Quando se fala de prematuros, viajamos logo até às incubadoras, mas um prematuro vai para além disso – as consultas nas várias especialidades passam a ser a rotina durante vários anos. Em causa está a grande possibilidade de complicações respiratórias e outras devido à imaturidade. Durante os primeiros dois anos é avaliado por duas idades: a corrigida e a cronológica. Se em abril tem quatro meses de vida, na verdade só se pode esperar que reaja como se fosse um bebé de um mês. Parecem detalhes, mas fazem toda a diferença. Para eles e para quem os ama todos os dias, a toda a hora. Para quem os conhece por dentro e por fora. Para quem os vê a “comporem-se” cá fora.

Um prematuro entra na nossa vida para a mudar. Para darmos importância ao ar que respiramos, ao que verdadeiramente importa. E para ajudar nessa mudança é que foi criada “O pai, a mãe e eu”, um grupo que pretende apoiar os pais e bebés prematuros depois da alta do hospital.

Para divulgar a prematuridade e as batalhas que todos os guerreiros têm de vencer, este sábado estaremos de roxo.

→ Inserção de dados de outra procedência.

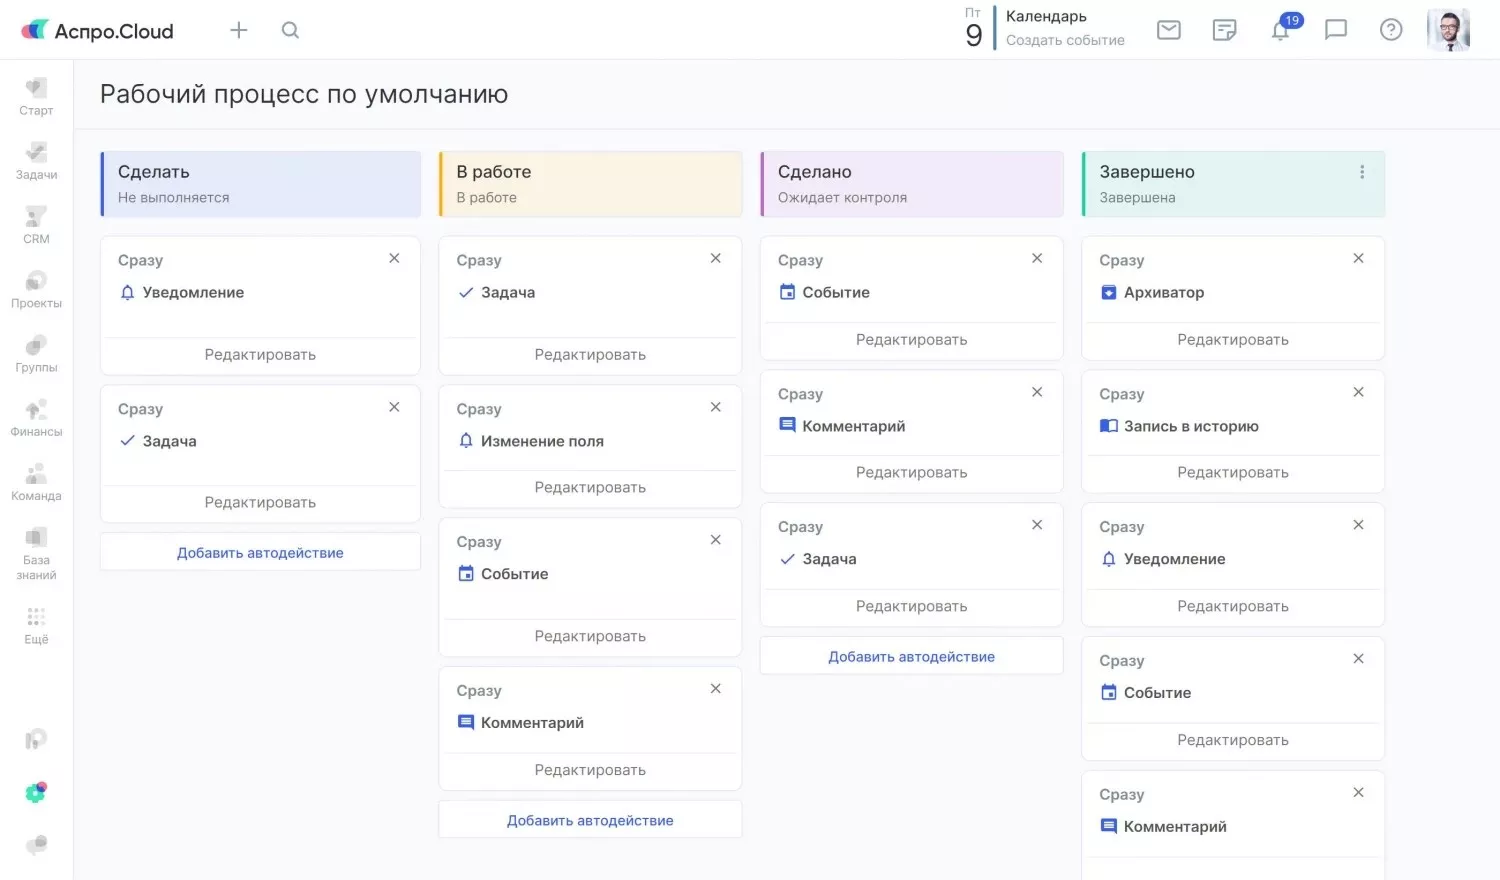Open notifications bell with badge 19
Viewport: 1500px width, 880px height.
[1281, 30]
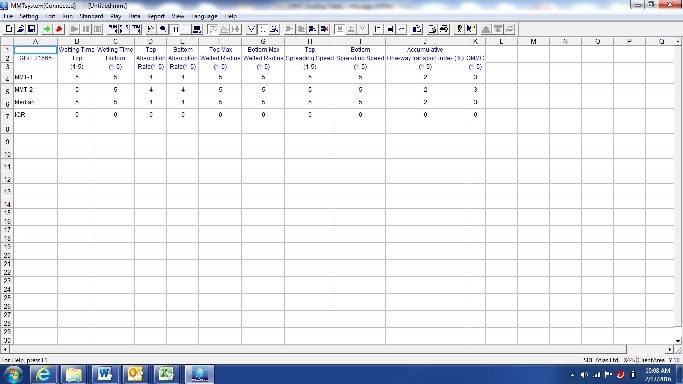Viewport: 683px width, 384px height.
Task: Click the green arrow run icon
Action: 47,29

Roxo porque é a cor da sensibilidade e transformação. Roxo na roupa, nalguns monumentos e quarteis de bombeiros que tantas vezes são a primeira ajuda. Em Lisboa, na estação de metro do Saldanha já está um painel com informação sobre a prematuridade. Cascais e Évora são algumas das cidades que aderiram à iniciativa e vão ter ter alguns espaços iluminados de roxo.